Wird aus BRICS demnächst E-BRICS? Als hätte die heterogene Staaten-Gruppe aus Brasilien, Russland, Indien, China und Südafrika nicht genug Mühe mit der Identitätsfindung, gibt es nun schon den nächsten Beitrittskandidaten. Pünktlich zum jährlichen Gipfeltreffen - dieses Mal im südafrikanischen Durban - hinterlegte Ägyptens Präsident Mohammed Mursi bei einem Besuch in Indien den Wunsch seines Landes, BRICS-Mitglied zu werden. Das Akronym BRICS solle dann um ein E (für Egypt) in E-BRICS erweitert werden.

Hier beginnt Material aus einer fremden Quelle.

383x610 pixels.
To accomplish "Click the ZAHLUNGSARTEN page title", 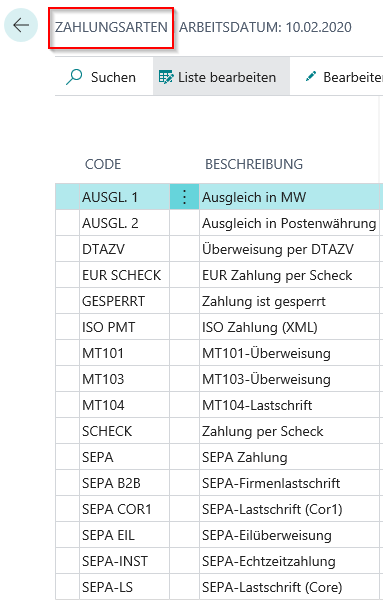I will (x=111, y=27).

Schon nach dem Beitritt Südafrikas 2011 hatte BRICS-Namensgeber Jim O'Neill den Untergang des 'Boom-Clubs' vorausgesagt: "Südafrika gehört nicht in die BRIC-Gruppe und wird alle nach unten ziehen", sagte er und empfahl Mexiko oder die Türkei als Alternative.

Schlusslicht Südafrika

Die deutsche Bertelsmann-Stiftung hat nun eine neue Studie vorgelegt, die diesem Urteil recht zu geben scheint: Südafrika habe trotz guter Wirtschaftszahlen und hoher Staatsausgaben "keine positive Sozialentwicklung" gezeigt, heißt es in dem Papier. Gesundheits- und Bildungssystem sowie der Arbeitsmarkt gäben Anlass zur Sorge. "Man sollte vorsichtig mit direkten Vergleichen sein", sagt Bertelsmanns BRICS-Experte Najim Azahaf der DW. Doch Südafrika bilde das Schlusslicht und zeige - im Gegensatz zu Brasilien, das ebenfalls hohe soziale Unterschiede aufweise - keine Trendwende.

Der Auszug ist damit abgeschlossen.